As detailed in the Methods section (subsection Water-sorption thermal energy storage), the ideal thermodynamic cycle of a closed sorption thermal energy storage system is completely defined by four operating temperatures. In this study, we assume TA = 308 K (the minimum temperature on the user side), TC = 353 K (the maximum temperature on the source side), TE = 278 K (the average winter temperature), TF = 303 K (the average summer temperature). Those temperature values are reasonable for space heating applications in temperate climates64. Given the Antoine equation, the equilibrium water vapor pressures pE = 866.2 Pa at the evaporator and pF = 4231.6 Pa at the condenser are also uniquely defined considering the average winter and summer temperatures, respectively. We decided to evaluate and maximize over the database one of the most important engineering quantities in a thermal energy storage plant, namely the cycled heat per unit of material weight. While full details on the adopted models are given in the Methods section (subsection Water-sorption thermal energy storage), in the following we report and discuss the main simplifying assumptions in our approach:

  • A key quantity to be estimated is the H2O working capacity. That quantity is related to the available adsorption sites nTOT per unit of dry sorbent mass. Boyd et al.46 reported only the CO2 working capacity, while no data are available on the maximum H2O uptake. Nonetheless, we can rely on other related properties, such as the specific surface area of MOFs. To this end, we notice that Chaemchuen et al. have reported H2O working capacity for a pool of 66 MOFs5. A good correlation between the water uptake and the surface area (i.e., the available internal surface per gram of dry adsorbent) can be observed for typical MOFs used in the energy engineering field, and this is also in line with results found by Xu et al.66. In this work, on the basis of that correlation, we impose a linear regression for finding the constant of proportionality between water uptake and surface area (water uptake = η × surface area). This yields \(\eta =3.875\times 10^{-4}\,\rm{g}_{\rm{H}_{2}\rm{O}}\,\rm{m}^{-2}\). More details can be found in Supplementary Note 4. We also notice that, without a loss of generality, if more accurate values of the water uptake are available (e.g., from numerical simulations of adsorption experiments) the above assumption on the uptake-internal surface correlation can be fully relaxed.

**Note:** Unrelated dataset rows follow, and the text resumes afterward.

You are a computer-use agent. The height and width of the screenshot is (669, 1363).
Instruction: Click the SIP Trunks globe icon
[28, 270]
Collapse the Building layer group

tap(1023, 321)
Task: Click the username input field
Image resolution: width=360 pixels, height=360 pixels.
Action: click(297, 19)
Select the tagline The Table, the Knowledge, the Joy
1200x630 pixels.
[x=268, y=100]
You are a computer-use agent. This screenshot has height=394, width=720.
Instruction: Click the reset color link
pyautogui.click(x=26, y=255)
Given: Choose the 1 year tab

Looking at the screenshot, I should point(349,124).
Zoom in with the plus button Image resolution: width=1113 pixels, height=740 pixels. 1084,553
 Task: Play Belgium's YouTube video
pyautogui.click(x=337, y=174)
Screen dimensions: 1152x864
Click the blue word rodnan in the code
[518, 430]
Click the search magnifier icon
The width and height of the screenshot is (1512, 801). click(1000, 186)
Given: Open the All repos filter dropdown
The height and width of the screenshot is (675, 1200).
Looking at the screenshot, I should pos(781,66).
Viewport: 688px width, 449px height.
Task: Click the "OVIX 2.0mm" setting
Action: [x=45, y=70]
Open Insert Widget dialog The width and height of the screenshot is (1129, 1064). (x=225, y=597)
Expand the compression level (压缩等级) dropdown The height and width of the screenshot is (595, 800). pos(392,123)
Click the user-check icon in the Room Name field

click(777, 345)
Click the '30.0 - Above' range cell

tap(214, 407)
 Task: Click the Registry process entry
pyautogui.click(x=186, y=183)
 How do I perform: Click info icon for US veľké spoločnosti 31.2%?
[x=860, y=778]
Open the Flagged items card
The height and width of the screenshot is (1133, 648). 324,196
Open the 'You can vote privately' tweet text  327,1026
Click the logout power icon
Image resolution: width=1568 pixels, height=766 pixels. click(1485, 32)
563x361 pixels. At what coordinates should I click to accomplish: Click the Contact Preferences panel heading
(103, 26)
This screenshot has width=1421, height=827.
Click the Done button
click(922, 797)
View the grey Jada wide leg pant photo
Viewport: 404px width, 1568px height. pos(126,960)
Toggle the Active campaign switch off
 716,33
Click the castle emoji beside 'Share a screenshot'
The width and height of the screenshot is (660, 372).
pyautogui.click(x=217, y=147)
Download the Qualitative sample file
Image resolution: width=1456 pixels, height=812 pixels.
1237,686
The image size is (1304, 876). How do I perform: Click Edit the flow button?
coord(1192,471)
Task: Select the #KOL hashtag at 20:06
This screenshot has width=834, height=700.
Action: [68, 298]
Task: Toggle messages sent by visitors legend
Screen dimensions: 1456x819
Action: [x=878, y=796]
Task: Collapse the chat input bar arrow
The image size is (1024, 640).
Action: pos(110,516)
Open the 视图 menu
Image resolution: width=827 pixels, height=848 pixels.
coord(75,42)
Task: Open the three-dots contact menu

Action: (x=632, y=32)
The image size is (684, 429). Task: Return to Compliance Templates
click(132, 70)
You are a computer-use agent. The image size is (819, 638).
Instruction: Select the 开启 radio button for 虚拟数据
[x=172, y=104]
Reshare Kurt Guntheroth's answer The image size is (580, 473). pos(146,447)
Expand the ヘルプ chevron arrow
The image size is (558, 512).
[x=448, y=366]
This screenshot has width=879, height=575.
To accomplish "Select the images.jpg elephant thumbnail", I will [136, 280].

  • Henry coefficients \(\widetilde{H}({T}_{0})\) for H2O are listed at the reference temperature T0 = 298 K with units of \({\rm{mol}}_{{{{{\rm{H}}}}}_{2}{{{\rm{O}}}}}{{{{\rm{kg}}}}}_{{{{\rm{MOF}}}}}^{-1}\,{{{{\rm{bar}}}}}^{-1}\), thus representing the moles of adsorbed H2O per kilogram of dry MOF per bar of H2O vapor. In our approach, we adopt the Frumkin–Fawler–Guggenheim (FFG) model to estimate the adsorption isotherm over the entire range of coverages only relying upon such Henry coefficient. However, as discussed in the Methods sections (subsection Water-sorption thermal energy storage), the FFG equation requires H(T0) in units of Pa−1: we have thus converted \(\widetilde{H}({T}_{0})\) (readily available from ref. 46) to H(T0). Let ns, mMOF and \({p}_{{{{{\rm{H}}}}}_{2}{{{\rm{O}}}}}\) be the number of adsorbed water moles, the mass of the hypothetical MOF, and the pressure of water in the vapor phase, respectively, it holds:

    $$\widetilde{H}({T}_{0})=\frac{{n}_{{{{\rm{s}}}}}}{{m}_{{{{\rm{MOF}}}}}{p}_{{{{{\rm{H}}}}}_{2}{{{\rm{O}}}}}}.$$
    (1)

    The approximation of the low-coverage regime yields the linear relationship between the coverage and pressure, namely \(\theta =H({T}_{0}){p}_{{{{{\rm{H}}}}}_{2}{{{\rm{O}}}}}\). Since the number of adsorbed water moles is related to the molar based total number of adsorption sites as ns = θnTOT, it follows:

    $$H({T}_{0})=\widetilde{H}({T}_{0})\frac{{{{{\mathcal{M}}}}}_{{{{\rm{MOF}}}}}}{{n}_{{{{\rm{TOT}}}}}/{n}_{{{{\rm{MOF}}}}}},$$
    (2)

    with \({m}_{{{{\rm{MOF}}}}}={{{{\mathcal{M}}}}}_{{{{\rm{MOF}}}}}{n}_{{{{\rm{MOF}}}}}\), \({{{{\mathcal{M}}}}}_{{{{\rm{MOF}}}}}\) the molecular weight of the MOF, and nMOF the total number of moles. Furthermore, the molar based total number of adsorption sites nTOT corresponds to the maximum number of water moles \({n}_{{{{\rm{MAX}}}},{{{{\rm{H}}}}}_{{{{\rm{2}}}}}{{{\rm{O}}}}}\) that can be adsorbed, and the following relationship holds:

    $$\frac{{n}_{{{{\rm{MAX}}}},{{{{\rm{H}}}}}_{{{{\rm{2}}}}}{{{\rm{O}}}}}}{{n}_{{{{\rm{MOF}}}}}}=\frac{{m}_{{{{\rm{MAX}}}},{{{{\rm{H}}}}}_{{{{\rm{2}}}}}{{{\rm{O}}}}}}{{m}_{{{{\rm{MOF}}}}}}\frac{{{{{\mathcal{M}}}}}_{{{{\rm{MOF}}}}}}{{{{{\mathcal{M}}}}}_{{{{{\rm{H}}}}}_{2}{{{\rm{O}}}}}},$$
    (3)

    where \({{{{\mathcal{M}}}}}_{{{{{\rm{H}}}}}_{2}{{{\rm{O}}}}}\) is the molecular weight of water and \({m}_{{{{\rm{MAX}}}},{{{{\rm{H}}}}}_{{{{\rm{2}}}}}{{{\rm{O}}}}}\) denotes the maximum mass of water that can be adsorbed. The ratio \({m}_{{{{\rm{MAX}}}},{{{{\rm{H}}}}}_{{{{\rm{2}}}}}{{{\rm{O}}}}}/{m}_{{{{\rm{MOF}}}}}\) is related to the H2O working capacity of the MOF and it is equal to ηS, where η is the constant of proportionality between the uptake and the surface area S. A comparison of Equations (3) and (2) yields:

    $$H({T}_{0})=\widetilde{H}({T}_{0})\frac{{{{{\mathcal{M}}}}}_{{{{{\rm{H}}}}}_{2}{{{\rm{O}}}}}}{\eta S}\times 1{0}^{-8},$$
    (4)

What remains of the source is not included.